It wasn't just the Indianapolis Indians' night to enjoy another home opener at Victory Field.

Before the Triple-A team threw out the first pitch Friday, it honored retired Pike High School teacher Joe Drescher for attending his 60th consecutive home opener. That's four more than the Downtown venue's most familiar fixture, longtime Indians Chairman/President Max Schumacher.

"I appreciate you coming on the field," the 79-year-old Schumacher told Drescher, 72, as the guest of honor watched the Indians face the Toledo Mud Hens from eight rows behind the visitors dugout.

"I appreciate you saving Indians baseball," Drescher said to Schumacher, the instrumental influence for Victory Field, which hosted a crowd of 14,073, largest for an April home opener in the stadium's 16 seasons.

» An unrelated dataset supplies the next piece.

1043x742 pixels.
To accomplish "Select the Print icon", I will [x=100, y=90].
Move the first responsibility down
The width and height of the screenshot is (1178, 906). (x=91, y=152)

Tribe designated hitter Nick Evans played the role of hero with a two-out single in the ninth to plate Gorkys Hernandez with the deciding run in a 3-2 thriller.

"This was a great night," Evans said after taking a shaving-cream pie to the face.

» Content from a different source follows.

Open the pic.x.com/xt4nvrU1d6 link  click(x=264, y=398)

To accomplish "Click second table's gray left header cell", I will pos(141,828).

Perhaps the only bummer was no free tickets to another April game. A first-pitch temperature of 62 degrees marked the first time the Indians haven't had to ante up on that 60-degree warm-weather guarantee promotion in six openers.

Drescher, surrounded by 28 of his former students, couldn't have been happier anyway.

"I don't know what I enjoy the most," the Spencer resident said, "the game or being with my former students. They're both a pleasure."

His former students sat in three rows around their mentor. Carmel's Julie Black organized the get-together to help him celebrate No. 60, written with a felt pen on the right side of his Indians cap.

"This man has meant an awful lot to a lot of people," said Black, 54. "He taught us all how to live the right kind of life."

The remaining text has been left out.